Given request: Copy the Naive Bayes thread from "Edit: It seems" to "the situation given.", substituting "debate" for "discussion".

3

I've been looking around, and can't seem to find an answer to this question:
If I train Naive-bayes to be a classifier on some data. Then I RE-USE this training data as the TEST DATA. Shouldn't I get 100% classification success? Thanks for reading!

Edit: It seems I've stimulated a discussion above my level of understanding. As such I don't feel it is up to me to take the role of 'accepting' an answer. However I am grateful for your input and will read all answer.

OctaveParango
  • 113
  • 1
  • 14

2 Answers2

2

Actually, despite being accepted answer, @flyingmeatball's answer is (at least partially) wrong in this particular case. It describes related phenomenon, but clearly not the crucial one for the situation given.

What you described is a case, where you expect your model to have 100% training accuracy, and it does not. This has nothing to do with "data not expressing phenomenon enough" - this would be true for high generalization error, not training one.

Records provided:
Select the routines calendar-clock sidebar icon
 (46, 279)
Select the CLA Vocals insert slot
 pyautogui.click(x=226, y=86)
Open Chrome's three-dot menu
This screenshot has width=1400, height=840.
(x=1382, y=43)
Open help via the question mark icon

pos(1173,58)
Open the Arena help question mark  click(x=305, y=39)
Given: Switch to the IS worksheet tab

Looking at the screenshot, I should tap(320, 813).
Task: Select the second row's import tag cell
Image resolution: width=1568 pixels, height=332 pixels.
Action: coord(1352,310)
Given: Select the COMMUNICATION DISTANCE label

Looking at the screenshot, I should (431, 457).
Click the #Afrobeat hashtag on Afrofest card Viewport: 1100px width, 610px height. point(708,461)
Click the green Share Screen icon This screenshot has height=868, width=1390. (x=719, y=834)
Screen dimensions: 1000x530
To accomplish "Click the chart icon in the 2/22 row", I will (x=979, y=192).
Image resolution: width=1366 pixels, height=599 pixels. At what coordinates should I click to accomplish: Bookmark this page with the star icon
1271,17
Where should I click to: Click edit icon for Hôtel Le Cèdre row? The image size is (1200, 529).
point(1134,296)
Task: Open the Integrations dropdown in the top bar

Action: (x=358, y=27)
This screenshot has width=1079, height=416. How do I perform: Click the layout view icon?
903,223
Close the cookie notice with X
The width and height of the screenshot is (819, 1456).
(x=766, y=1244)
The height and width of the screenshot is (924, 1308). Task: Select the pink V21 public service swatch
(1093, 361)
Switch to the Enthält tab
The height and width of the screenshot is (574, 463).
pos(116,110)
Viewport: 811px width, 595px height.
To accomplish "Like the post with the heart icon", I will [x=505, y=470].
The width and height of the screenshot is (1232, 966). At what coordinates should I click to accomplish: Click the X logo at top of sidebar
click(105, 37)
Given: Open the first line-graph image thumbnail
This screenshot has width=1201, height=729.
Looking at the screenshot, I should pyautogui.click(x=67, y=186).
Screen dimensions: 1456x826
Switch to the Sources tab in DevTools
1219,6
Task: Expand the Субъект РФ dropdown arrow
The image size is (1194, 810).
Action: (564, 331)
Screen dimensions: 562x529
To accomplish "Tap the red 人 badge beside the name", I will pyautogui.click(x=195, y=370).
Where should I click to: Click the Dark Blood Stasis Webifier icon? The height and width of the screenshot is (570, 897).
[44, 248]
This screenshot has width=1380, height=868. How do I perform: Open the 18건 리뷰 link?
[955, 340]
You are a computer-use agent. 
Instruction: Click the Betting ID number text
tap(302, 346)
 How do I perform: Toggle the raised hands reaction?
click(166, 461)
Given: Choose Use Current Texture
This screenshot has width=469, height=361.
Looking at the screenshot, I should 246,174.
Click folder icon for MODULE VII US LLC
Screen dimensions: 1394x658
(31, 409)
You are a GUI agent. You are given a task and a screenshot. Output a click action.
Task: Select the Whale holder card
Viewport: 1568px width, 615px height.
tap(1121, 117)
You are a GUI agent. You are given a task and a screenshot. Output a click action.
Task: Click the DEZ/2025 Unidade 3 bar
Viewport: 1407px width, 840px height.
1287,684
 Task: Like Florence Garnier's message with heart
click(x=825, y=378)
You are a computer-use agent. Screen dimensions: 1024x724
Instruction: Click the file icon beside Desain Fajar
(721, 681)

Solution for this problem:
Edit: It seems I've stimulated a debate above my level of understanding. As such I don't feel it is up to me to take the role of 'accepting' an answer. However I am grateful for your input and will read all answer.

OctaveParango
  • 113
  • 1
  • 14

2 Answers2

2

Actually, despite being accepted answer, @flyingmeatball's answer is (at least partially) wrong in this particular case. It describes related phenomenon, but clearly not the crucial one for the situation given.